ROMA – “Libia, Mali e Sudan, sono questi i Paesi africani dove bisogna impegnarsi di più“:
a parlare con la Dire è Abigail Hartley, capo della sezione politica di
Unmas, l’agenzia delle Nazioni Unite che coordina il contrasto alle
mine antiuomo. Il colloquio comincia dall’ultimo rapporto
dell’International Campaign to Ban Landimines (Icbl).
Un documento allarmante, che conferma un incremento del 25 per cento del numero dei morti e dei feriti causati dalle mine
e dagli ‘Ied’, acronimo inglese per ordigni improvvisati. Secondo
Hartley, l’incremento è dovuto a più fattori. Pesa anzitutto l’impiego
sempre più diffuso degli ‘Ied’, responsabili di circa il 20 per cento
delle 6461 vittime del 2015.
“Questi ordigni letali sono diventati le armi preferite per la gran parte dei gruppi armati”

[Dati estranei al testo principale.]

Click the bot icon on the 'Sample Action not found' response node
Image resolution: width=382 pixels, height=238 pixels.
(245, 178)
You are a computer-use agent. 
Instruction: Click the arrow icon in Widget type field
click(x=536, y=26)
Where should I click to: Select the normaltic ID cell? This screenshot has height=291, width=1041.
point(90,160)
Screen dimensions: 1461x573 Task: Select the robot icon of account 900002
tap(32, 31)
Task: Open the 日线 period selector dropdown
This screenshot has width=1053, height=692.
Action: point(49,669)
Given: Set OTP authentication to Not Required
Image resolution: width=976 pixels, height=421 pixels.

spiega la dirigente di Unmas: “Il loro uso è diffuso in Afghanistan,
Iraq e Siria ma anche in Africa, in particolare Mali, in Somalia e in
Nigeria, dove opera Boko Haram”. Inevitabile, allora, che in un’ottica
di contrasto la regione subsahariana sia prioritaria. “Insicurezza e
conflitti si sono aggravati” dice Hartley, “e la diffusione sul territorio di ordigni esplosivi sta determinando un incremento del numero delle vittime“.
La responsabile delle Nazioni Unite
sottolinea che l’arco di crisi comincia dalla Libia post-Gheddafi,
secondo Paese più colpito al mondo nel 2015 dopo l’Afghanistan, e
prosegue nel cuore del Sahel. Secondo Unmas, in Mali 188 civili sono stati uccisi o feriti dall’esplosione di mine dal luglio 2013,
quando si è conclusa l’offensiva francese contro i gruppi ribelli di
matrice islamista. “Ordigni inesplosi e uso diffuso di ‘Ied'” da parte
delle formazioni armate radicate nelle regioni del nord minacciano sia
la popolazione civile che gli operatori umanitari, in particolare coloro
che viaggiano su strada”.
A rendere il 2015 un anno da incubo è stata d’altra parte la diminuzione dei fondi a disposizione per l’assistenza alle vittime, le bonifiche dei terreni e la distruzione degli arsenali.
Impegni, questi, previsti da un trattato per la messa al bando delle
mine firmato nel 1997 e sottoscritto ormai da 162 Paesi. Tra il 2014 e
il 2015 il calo a livello globale è stato di circa il 25 per cento. Per la prima volta dal 2005 i fondi non hanno raggiunto i 400 milioni di dollari.
Un dato aggregato, che nasconde progressi e impegni nuovi assunti da
singoli donatori. Tra questi l’Italia, che negli ultimi due anni ha
incrementato il suo contributo del 35 per cento.
“Il vostro Paese è presidente del Mine
Action Support Group (Masg)”, sottolinea Hartley, “e accresce il proprio
sostegno nella consapevolezza che il momento è decisivo e i bisogni
enormi”. Più delle parole dicono i numeri. Nel 2015 Roma ha
stanziato un milione e 350 mila euro per le attività di Unmas nella
Striscia di Gaza, in Colombia, in Siria e in Sudan. Quest’anno
l’impegno è stato ancora superiore, con un fondo da un milione e 979
mila euro a beneficio anche di nuovi Paesi, in particolare Libia e Iraq.
Tra i programmi citati da Hartley quelli finanziati in Sudan: “Un
contributo di 250 mila euro per le attività di bonifica, il sostegno al
Centro nazionale per l’azione di contrasto alla mine e il supporto al
reinserimento psicologico e socioeconomico delle vittime”.